A decade earlier, Turing had developed his seminal theory of computing machines. He proved that a universal machine with paper-tape memory and appropriate tables of rules could be fashioned to perform any calculation or mimic simpler computing machines. What is remarkable in Turing's work is that the paper tape served as memory that contained both data and instructions for his theoretical machine, i.e., he imagined a stored-program computer. Von Neumann proposed to build a Universal Turing Machine at IAS.

This was a daunting proposal, considering that at the time there was no software, most memory was made up of punched cards, and the word bit had not yet been coined.

Turing's Cathedral is essentially the story of the Electronic Computing Project at the IAS. For five years, von Neumann and principal engineer Julian Bigelow led a group of mathematicians and engineers through political battles, scientific dead ends, academic rivalries, unreliable equipment, and extreme work conditions to produce MANIAC - the Mathematical Analyzer, Numerical Integrator, and Computer.

We are fortunate that they prevailed. The mathematics and engineering developed for the project led to the von Neumann architecture of control unit, central processor, input/output channels, and memory that is the template for all present-day computers.

In parallel, software was developed as algorithms and operating systems naturally evolved. Snippets of code from those days are now used as building-block memes and data in all software programs.

Thus the chicken-egg question has no answer because software development demands hardware just as much as hardware development demands software.

Von Neumann's computer dreams and the race to develop thermonuclear weapons provided a positive feedback loop of need and ingenuity. Not surprising, MANIAC's "birth" is marked by its first trial run in 1951, when it ran nonstop for 60 days computing the dynamics of an H-bomb blast. But a stored-program computer that could be configured to do anything soon spawned science that could not have been invented before MANIAC. By 1953, it was used to simulate weather and climate, biological evolution, artificial life, and neural processing. (All this with only 5 kB of memory - the approximate file size of this review!)
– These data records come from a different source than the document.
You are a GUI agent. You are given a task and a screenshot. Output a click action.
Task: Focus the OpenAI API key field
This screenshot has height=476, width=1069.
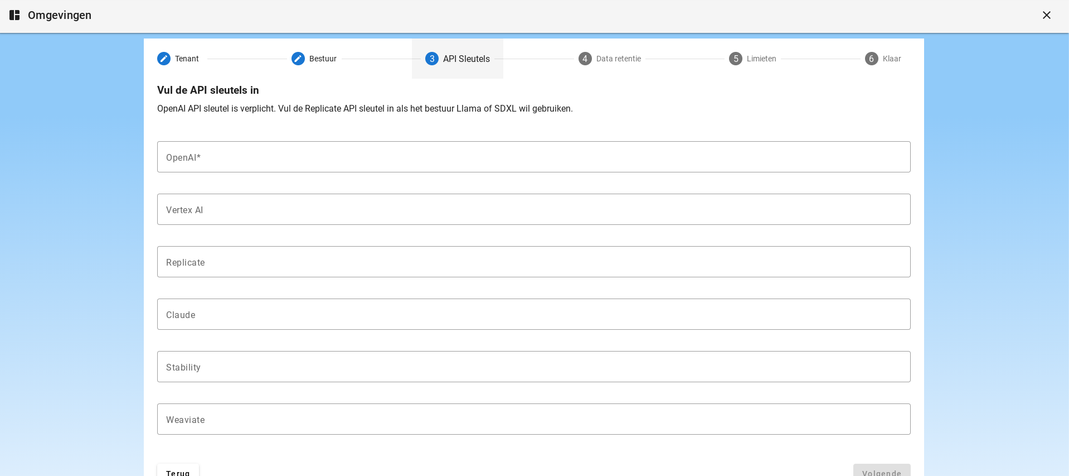click(533, 157)
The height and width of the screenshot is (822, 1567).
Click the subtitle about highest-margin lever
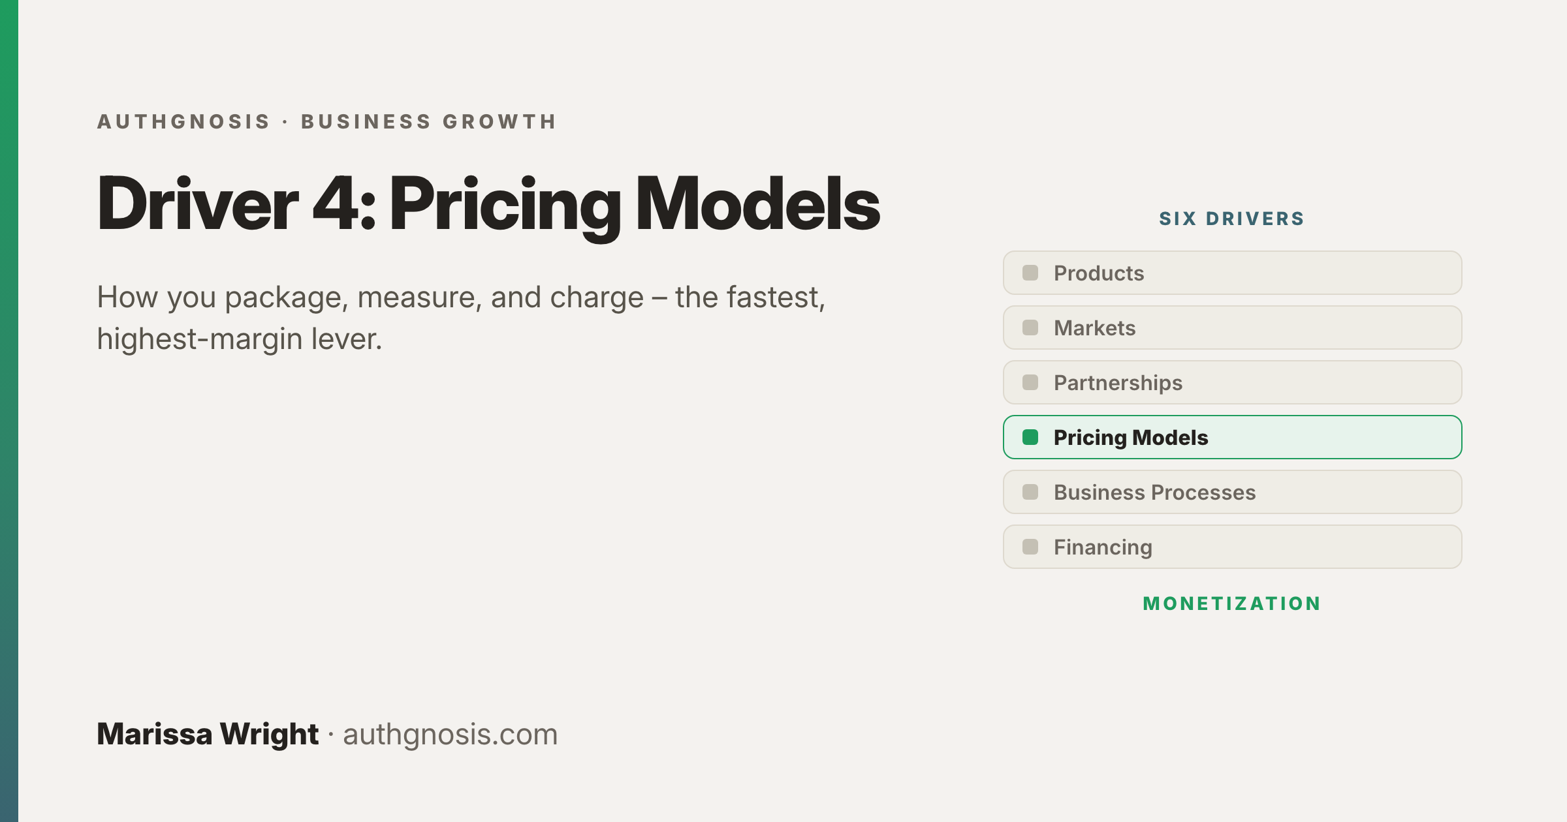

Dyson pays ample homage to those scientists and machines that inspired MANIAC, with special credit to John Presper Eckert and John Mauchly's ENIAC at the University of Pennsylvania. He also presents needed histories of the new sciences engendered by stored-program computing, and the implications of our new world of cloud computing, in which software and data exist independent of hardware.

At its core, though, Turing's Cathedral is Dyson's tribute to von Neumann, whose drive to construct Turing's sacred space, which had previously existed only as pure thought, brought our digital universe into being.

Science historian George Dyson, born in 1953, grew up near the IAS where his father, physicist Freeman Dyson, was a visiting scholar. His boy's-eye view of the dawn of the Universal Turing Machine, combined with his interest in how technology evolves and affects society, give him a unique perspective on this era.

Turing's Cathedral is an important work. It demonstrates that the power of human thought often precedes determination and creativity in the birth of world-changing technology.